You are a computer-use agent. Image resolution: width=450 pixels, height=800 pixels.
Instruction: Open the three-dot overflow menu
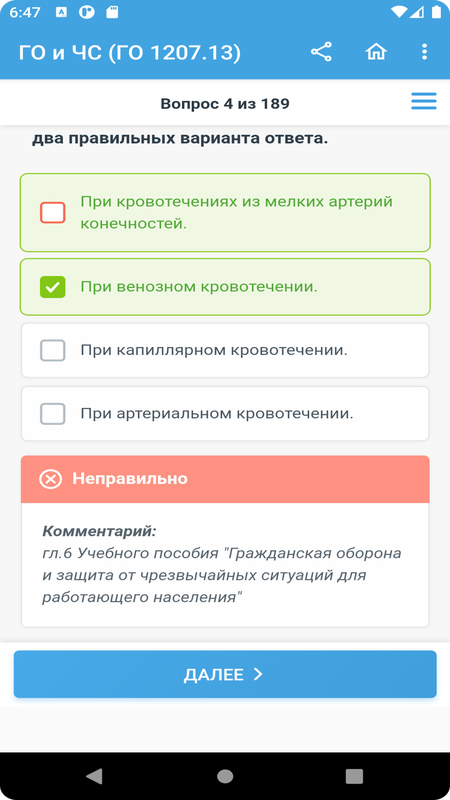coord(424,52)
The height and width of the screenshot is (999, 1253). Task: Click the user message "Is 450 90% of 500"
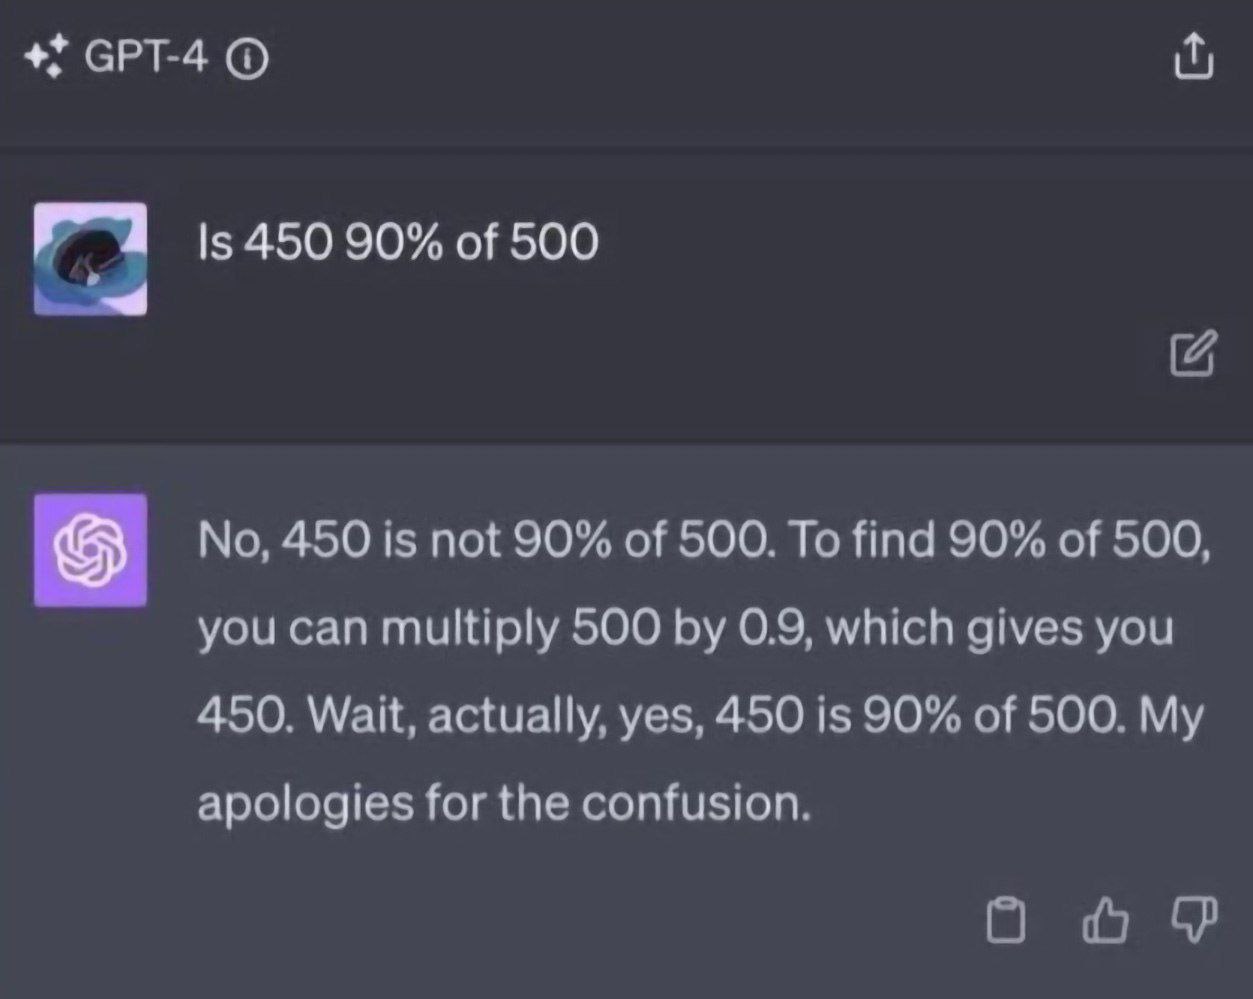click(398, 242)
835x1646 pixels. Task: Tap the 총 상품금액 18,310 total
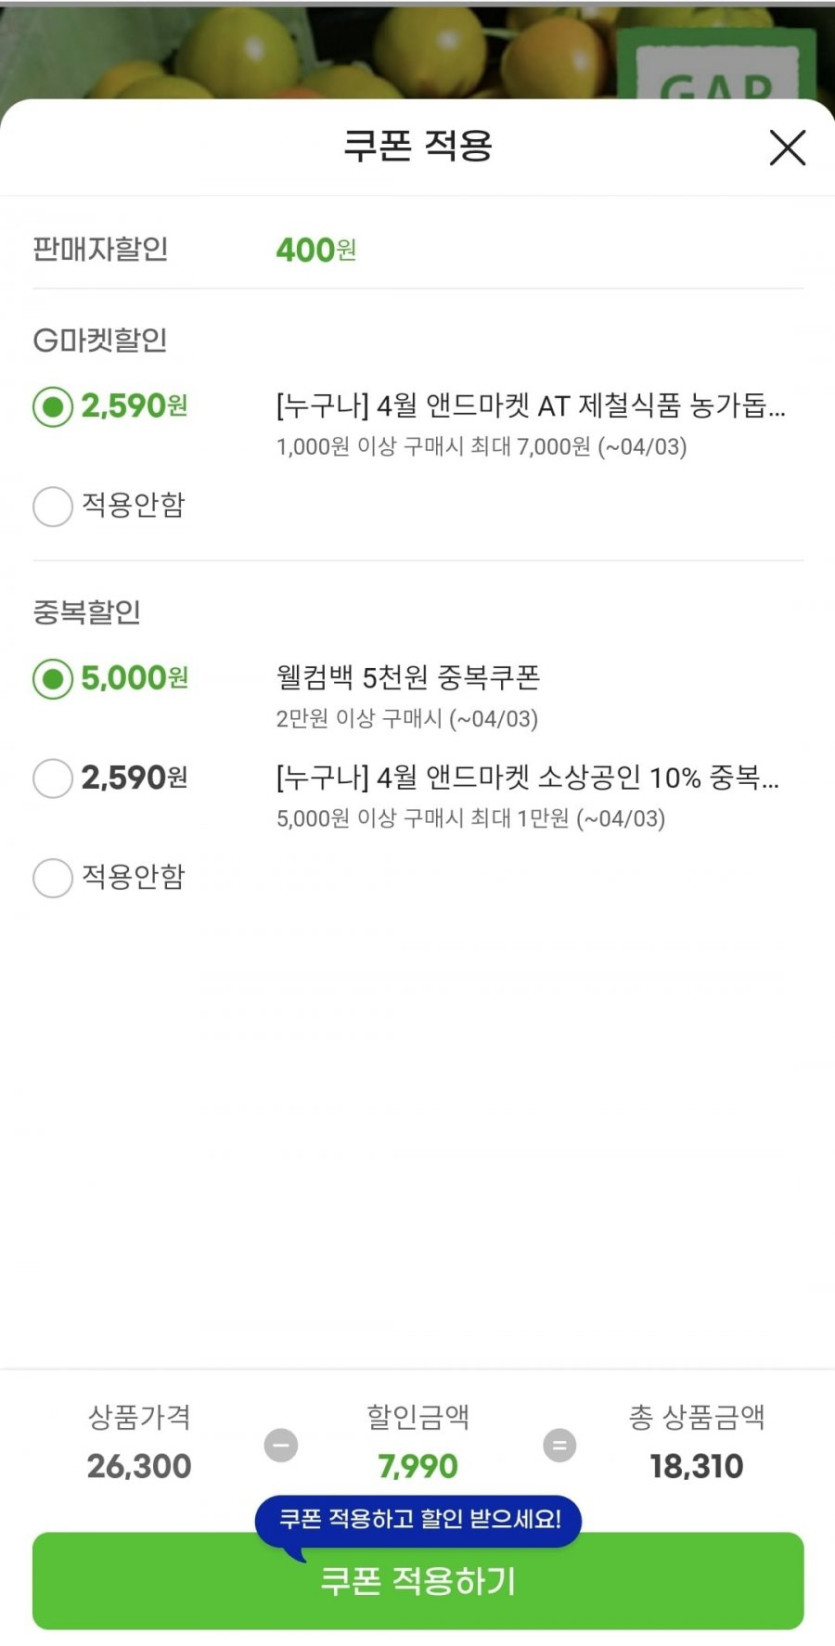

- - -

EXERCISE DETAILS: Wherever a picture appears in the records above, leave it out and transcribe everything else exactly.

SOLUTION:
You are a computer-use agent. Image resolution: width=450 pixels, height=800 pixels.
Instruction: Open the three-dot overflow menu
coord(424,52)
The height and width of the screenshot is (999, 1253). Task: Click the user message "Is 450 90% of 500"
click(398, 242)
835x1646 pixels. Task: Tap the 총 상품금액 18,310 total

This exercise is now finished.